Write out, from the entries below, exactly the lines that run between the lines holding "Click the blue" and "Given: Click the Views column header label", inclusive, and stop there.
START Records provided
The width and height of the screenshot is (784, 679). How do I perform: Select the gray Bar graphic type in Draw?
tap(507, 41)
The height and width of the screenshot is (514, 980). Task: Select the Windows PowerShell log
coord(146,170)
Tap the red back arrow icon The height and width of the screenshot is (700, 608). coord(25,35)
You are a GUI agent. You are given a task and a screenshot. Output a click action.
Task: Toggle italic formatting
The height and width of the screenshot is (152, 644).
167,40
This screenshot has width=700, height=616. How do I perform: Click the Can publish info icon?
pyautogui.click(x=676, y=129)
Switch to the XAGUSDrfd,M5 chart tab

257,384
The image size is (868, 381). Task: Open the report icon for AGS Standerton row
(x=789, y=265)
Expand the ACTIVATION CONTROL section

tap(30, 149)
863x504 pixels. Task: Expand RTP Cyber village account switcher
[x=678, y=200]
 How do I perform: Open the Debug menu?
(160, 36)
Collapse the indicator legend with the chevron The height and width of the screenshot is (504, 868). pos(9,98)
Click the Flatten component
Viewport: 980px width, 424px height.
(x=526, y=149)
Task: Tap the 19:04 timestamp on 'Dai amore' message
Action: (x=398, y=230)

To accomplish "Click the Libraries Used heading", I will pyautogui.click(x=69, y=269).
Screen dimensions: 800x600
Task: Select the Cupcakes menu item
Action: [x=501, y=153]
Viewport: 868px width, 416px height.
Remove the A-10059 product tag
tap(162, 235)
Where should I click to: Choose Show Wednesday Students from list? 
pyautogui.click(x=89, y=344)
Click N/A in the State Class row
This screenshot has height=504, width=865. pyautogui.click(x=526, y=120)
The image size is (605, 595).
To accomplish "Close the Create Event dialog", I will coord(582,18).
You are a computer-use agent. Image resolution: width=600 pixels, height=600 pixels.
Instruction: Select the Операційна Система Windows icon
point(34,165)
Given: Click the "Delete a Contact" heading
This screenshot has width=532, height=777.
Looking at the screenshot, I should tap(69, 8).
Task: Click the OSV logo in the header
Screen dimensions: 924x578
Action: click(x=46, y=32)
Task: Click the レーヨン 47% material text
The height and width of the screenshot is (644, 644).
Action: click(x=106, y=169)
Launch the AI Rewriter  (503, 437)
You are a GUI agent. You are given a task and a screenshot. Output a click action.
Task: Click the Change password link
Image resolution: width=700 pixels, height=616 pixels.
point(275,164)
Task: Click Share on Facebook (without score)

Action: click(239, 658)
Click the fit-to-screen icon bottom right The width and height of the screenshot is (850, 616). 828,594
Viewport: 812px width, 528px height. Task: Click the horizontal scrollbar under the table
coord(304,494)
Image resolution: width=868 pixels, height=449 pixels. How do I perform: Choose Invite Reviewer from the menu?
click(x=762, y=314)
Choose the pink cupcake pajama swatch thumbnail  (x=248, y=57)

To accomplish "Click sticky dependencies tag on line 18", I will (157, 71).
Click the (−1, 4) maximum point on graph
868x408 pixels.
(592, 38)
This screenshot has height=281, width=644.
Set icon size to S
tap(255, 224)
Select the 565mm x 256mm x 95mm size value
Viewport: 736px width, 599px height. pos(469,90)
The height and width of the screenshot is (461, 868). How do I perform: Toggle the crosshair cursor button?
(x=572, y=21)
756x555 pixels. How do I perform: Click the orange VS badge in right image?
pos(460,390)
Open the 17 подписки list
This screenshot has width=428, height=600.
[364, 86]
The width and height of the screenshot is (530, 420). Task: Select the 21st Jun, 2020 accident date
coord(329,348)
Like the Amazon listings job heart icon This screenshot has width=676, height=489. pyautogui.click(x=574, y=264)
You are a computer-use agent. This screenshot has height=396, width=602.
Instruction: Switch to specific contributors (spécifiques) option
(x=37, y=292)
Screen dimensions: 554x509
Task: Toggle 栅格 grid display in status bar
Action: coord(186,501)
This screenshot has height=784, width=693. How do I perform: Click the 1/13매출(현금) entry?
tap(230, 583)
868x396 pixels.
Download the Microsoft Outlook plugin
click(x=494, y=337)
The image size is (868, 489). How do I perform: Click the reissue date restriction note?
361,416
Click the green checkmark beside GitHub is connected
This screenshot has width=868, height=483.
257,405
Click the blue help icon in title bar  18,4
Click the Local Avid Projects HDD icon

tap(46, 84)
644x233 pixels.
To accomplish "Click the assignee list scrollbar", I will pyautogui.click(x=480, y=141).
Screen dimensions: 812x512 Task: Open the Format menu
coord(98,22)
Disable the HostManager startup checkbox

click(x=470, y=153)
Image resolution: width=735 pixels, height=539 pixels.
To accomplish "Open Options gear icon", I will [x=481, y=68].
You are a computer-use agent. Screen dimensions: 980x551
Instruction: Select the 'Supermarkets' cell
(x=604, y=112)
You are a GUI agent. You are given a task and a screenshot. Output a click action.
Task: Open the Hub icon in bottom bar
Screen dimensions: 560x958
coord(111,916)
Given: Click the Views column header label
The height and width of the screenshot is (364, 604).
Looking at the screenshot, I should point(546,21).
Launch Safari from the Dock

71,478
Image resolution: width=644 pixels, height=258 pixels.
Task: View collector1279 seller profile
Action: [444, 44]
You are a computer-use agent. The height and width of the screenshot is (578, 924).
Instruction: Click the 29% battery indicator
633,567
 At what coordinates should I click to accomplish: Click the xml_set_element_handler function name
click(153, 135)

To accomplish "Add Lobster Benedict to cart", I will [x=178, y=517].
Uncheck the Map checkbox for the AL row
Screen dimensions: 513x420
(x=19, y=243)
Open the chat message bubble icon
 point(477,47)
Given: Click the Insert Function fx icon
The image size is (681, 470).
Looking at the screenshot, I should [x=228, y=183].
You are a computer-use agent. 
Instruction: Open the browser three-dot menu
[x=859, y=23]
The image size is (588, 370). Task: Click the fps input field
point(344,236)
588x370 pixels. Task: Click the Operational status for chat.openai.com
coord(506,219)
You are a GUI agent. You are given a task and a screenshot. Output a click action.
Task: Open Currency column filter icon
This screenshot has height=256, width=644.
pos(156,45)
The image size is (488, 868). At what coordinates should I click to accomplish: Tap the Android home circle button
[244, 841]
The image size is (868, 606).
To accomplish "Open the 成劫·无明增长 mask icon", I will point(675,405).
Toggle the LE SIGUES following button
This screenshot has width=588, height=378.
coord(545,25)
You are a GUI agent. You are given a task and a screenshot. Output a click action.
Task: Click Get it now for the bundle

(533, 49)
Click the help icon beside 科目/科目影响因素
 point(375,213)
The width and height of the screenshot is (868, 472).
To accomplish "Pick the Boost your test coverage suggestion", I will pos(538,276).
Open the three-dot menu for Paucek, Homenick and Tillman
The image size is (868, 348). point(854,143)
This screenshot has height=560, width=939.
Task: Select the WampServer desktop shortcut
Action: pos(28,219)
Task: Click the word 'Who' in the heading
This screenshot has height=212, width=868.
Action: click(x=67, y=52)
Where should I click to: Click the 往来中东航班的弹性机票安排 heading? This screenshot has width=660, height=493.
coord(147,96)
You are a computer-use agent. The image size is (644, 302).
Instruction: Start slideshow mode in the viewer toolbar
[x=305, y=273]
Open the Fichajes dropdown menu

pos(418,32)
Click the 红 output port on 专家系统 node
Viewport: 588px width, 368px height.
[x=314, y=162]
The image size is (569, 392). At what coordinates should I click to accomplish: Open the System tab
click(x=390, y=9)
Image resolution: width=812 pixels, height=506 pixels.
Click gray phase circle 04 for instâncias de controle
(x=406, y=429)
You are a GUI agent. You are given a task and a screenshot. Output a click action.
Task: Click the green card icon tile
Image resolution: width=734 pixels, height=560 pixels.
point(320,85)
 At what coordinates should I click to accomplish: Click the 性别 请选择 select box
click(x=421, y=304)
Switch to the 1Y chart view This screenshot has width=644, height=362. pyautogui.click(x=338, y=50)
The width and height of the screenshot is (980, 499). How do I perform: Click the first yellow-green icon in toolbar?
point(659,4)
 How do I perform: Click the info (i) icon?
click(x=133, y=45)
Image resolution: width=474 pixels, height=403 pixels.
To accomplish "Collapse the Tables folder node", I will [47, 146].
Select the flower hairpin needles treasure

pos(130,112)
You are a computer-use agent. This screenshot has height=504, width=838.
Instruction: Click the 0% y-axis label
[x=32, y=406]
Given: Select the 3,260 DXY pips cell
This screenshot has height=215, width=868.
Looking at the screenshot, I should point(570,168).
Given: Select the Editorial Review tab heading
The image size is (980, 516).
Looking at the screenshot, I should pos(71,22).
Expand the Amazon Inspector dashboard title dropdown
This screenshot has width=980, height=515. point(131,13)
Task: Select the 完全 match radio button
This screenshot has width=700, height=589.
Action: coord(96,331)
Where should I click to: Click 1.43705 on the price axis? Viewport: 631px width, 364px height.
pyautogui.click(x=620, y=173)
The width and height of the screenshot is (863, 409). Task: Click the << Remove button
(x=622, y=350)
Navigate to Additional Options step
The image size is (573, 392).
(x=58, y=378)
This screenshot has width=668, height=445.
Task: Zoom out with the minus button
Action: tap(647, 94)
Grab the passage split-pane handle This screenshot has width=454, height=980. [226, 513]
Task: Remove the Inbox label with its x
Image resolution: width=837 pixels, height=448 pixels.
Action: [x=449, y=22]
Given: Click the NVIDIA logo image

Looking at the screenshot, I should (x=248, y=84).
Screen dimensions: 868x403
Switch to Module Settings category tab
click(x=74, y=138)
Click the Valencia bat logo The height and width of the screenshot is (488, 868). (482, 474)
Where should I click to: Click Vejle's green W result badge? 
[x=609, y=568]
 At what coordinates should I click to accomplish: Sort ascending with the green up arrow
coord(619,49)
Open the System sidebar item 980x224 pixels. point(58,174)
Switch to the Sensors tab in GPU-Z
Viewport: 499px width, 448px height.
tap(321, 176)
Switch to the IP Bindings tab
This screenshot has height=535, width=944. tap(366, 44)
END Records provided
## Task output
Click the blue help icon in title bar  18,4
Click the Local Avid Projects HDD icon

tap(46, 84)
644x233 pixels.
To accomplish "Click the assignee list scrollbar", I will pyautogui.click(x=480, y=141).
Screen dimensions: 812x512 Task: Open the Format menu
coord(98,22)
Disable the HostManager startup checkbox

click(x=470, y=153)
Image resolution: width=735 pixels, height=539 pixels.
To accomplish "Open Options gear icon", I will [x=481, y=68].
You are a computer-use agent. Screen dimensions: 980x551
Instruction: Select the 'Supermarkets' cell
(x=604, y=112)
You are a GUI agent. You are given a task and a screenshot. Output a click action.
Task: Open the Hub icon in bottom bar
Screen dimensions: 560x958
coord(111,916)
Given: Click the Views column header label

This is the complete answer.